A $60 Billion Sleeping Giant
Here’s the stat that keeps investors up at night (in a good way):
The global physical security market is roughly $60 billion and overwhelmingly dominated by legacy vendors who still think “cloud” is a four-letter word.
CapitalG’s Derek Zanutto put it bluntly:
“This is a sleeping $60 billion market led by cameras that just record, not cameras that think.”
Verkada’s cameras currently ingest more than 20 million images per hour across their customer sites. That’s an insane data moat most AI companies would kill for. Every image feeds the models, every model improvement ships instantly to every customer. Classic flywheel stuff.
Will AI Replace Security Guards? Not So Fast
One question I always get: is all this AI going to put human guards out of work?
Kaliszan’s answer is refreshingly honest:
“Humans will be providing security to other humans for as long as I can think. But AI can empower these first responders to be more aware, have situational knowledge, and in some cases actually prevent problems from happening.”
He brought up the recent Louvre heist attempt as an example. Crown jewels nearly walked out the door because the legacy alarm system didn’t understand context. Modern AI systems can spot the difference between a janitor doing rounds at 2 a.m. and someone wearing a ski mask cutting glass.

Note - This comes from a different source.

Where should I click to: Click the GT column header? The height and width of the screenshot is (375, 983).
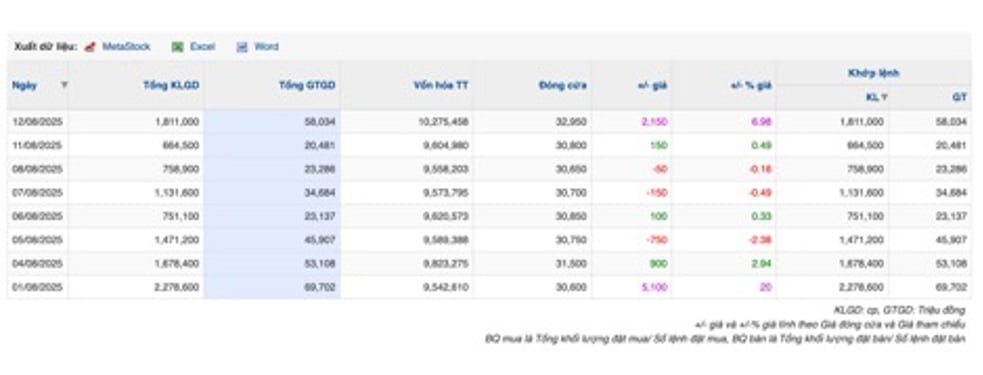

That’s the shift: from reactive footage archives to proactive intelligence.
What Happens Next (My Take)
In my experience, once Alphabet puts serious growth capital behind a vertical software company, things tend to accelerate quickly. We saw it with CrowdStrike in cybersecurity, with Freshworks in customer support, with Stripe in payments.
Verkada is now perfectly positioned to do the same thing to the physical security world.
Expect:
- International expansion (they’re already strong in Europe and APAC, but there’s plenty of runway)
- Deeper AI features, possibly including generative capabilities for incident reports
- Partnerships with major cloud hyperscalers (running on Google Cloud already feels like step one)
- Eventually, an IPO when markets cooperate, this kind of growth trajectory rarely stays private forever
The bigger story, though, is that the line between cybersecurity and physical security is disappearing. Companies want one pane of glass for all threats. Verkada’s bet is that the same cloud console that manages your cameras today could manage access control, environmental sensors, even visitor management tomorrow.
If they pull that off at scale, $5.8 billion will look downright cheap in hindsight.
For now, congratulations to Filip and the entire Verkada team. In a year when many late-stage companies are struggling to raise flat rounds, growing 3-4x in valuation while crossing $1B in bookings is the kind of flex most founders only dream about.
The physical world is finally getting its software moment. And Verkada is writing the playbook in real time.